The Cyberbrains

Research and contemplation in new media

The “end” of journalism

Jeremy LittauA new publication launched here in town, an alt newspaper weekly like you have probably seen in your towns. This one is a mixture of staff copy and citizen submissions run side-by-side, and it has some decent advertising.

But what caught my eye was its declaration of the end of journalism. The reasoning in the cover story was that Web 2.0 is giving people access to daily journalism and will end professional (read: elitist) journalism as we know it.

As much as I believe participatory media such as blogs are changing the news business, I am a firm believer that professional news (in some form) is here to stay. If something big were going on in another city, I am more likely to trust a professional reporter than the average citizen. It is the mundane stuff where the citizen is more agile and able to compete.

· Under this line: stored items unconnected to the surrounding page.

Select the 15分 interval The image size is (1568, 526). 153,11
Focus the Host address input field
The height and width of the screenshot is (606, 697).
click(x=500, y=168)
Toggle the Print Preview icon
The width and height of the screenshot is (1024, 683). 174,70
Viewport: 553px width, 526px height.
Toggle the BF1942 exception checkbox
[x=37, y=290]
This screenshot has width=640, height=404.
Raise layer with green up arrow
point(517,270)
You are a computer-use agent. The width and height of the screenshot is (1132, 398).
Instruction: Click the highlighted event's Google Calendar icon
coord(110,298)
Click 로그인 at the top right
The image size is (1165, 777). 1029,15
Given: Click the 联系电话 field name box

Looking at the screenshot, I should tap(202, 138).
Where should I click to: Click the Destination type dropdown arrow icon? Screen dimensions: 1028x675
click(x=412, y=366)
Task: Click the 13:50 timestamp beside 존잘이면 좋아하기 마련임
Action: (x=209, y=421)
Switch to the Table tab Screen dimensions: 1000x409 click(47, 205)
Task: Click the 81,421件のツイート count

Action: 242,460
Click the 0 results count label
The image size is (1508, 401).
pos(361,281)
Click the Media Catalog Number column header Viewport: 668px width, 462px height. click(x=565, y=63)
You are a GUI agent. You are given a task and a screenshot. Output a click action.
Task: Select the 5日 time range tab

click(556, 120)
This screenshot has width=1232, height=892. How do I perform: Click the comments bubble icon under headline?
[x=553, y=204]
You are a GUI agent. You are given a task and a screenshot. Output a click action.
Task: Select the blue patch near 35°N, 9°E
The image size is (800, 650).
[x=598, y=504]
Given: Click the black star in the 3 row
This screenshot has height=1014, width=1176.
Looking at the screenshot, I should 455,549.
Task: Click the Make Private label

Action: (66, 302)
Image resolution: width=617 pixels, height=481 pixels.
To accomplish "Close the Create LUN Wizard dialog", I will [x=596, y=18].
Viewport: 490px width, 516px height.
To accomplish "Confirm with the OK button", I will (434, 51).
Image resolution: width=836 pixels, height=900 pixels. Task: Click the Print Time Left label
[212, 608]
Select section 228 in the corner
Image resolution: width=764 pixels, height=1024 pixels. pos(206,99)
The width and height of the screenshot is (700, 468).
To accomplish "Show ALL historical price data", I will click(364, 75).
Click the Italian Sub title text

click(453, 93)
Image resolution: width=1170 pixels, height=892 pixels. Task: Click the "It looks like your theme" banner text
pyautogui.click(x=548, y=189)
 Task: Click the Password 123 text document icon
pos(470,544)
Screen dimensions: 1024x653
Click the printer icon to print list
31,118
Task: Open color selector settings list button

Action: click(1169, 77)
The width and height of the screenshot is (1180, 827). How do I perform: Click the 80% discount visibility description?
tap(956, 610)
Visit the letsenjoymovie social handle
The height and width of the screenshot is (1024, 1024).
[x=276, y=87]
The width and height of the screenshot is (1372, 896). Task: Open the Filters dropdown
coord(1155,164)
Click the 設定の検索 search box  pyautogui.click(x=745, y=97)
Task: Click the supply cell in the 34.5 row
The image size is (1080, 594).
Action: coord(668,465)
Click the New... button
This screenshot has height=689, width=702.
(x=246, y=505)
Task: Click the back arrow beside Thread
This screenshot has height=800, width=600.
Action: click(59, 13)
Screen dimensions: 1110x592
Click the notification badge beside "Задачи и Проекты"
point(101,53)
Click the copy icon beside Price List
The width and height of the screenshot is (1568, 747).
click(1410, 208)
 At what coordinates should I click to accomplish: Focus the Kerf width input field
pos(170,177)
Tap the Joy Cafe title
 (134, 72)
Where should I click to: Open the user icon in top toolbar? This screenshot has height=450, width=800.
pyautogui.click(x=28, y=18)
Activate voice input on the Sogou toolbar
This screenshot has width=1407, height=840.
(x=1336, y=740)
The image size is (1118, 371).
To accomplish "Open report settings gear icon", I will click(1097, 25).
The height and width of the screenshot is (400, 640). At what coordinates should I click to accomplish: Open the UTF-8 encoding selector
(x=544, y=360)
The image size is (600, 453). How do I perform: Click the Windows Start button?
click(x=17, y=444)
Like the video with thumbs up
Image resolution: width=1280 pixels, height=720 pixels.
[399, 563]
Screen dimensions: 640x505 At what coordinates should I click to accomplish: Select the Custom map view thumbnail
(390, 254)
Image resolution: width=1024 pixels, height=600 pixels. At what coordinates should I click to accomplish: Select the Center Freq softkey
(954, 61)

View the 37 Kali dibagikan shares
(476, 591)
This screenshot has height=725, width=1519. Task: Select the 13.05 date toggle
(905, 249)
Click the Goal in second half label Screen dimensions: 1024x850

People will buy political news when they care about politics; what are we doing trying to sell them stories about a local bake sale fund-raiser? Why would they want to buy something like that?

The rise of participatory media is not a function of technology, in my opinion. It really is coming on because the public are starting to see the farce of elevating mundane local news to the same value we give stories on Washington policy. The paper still comes out on a slow news day, and we charge the same amount no matter how much value we offer them. Doesn’t that really devalue the product when we charge the same for a slow news day as we do on a major news day?

Given the choice, I won’t pay for the newspaper with the bake sale on the front. I’ll get it from free media or go without, because it doesn’t have value for me. There are two scary thoughts that follow that statement. First, I believe in newspapers, so for me to go without is a big step. Second, I’m in the Gen X generation that publishers have been chasing, and I don’t think I’m all that different from my peers.

So maybe we’re not at the end of journalism. Maybe we’re at the end of watered-down products and bloated news organizations that produce more filler than news. Perhaps less — publishing less often, using less news hole on slow days, charging less on slow news days — really is more.

July 10, 2007 - Posted by | Jeremy Littau

1 Comment »

  1. Amen! Let the fall of Backfence be a great reminder that the citizens will not carry the day without a great amount of coaching and support from experienced pros. If you build it, they will not come. If you begg them, prod them, lure them, coach them…well, they might come.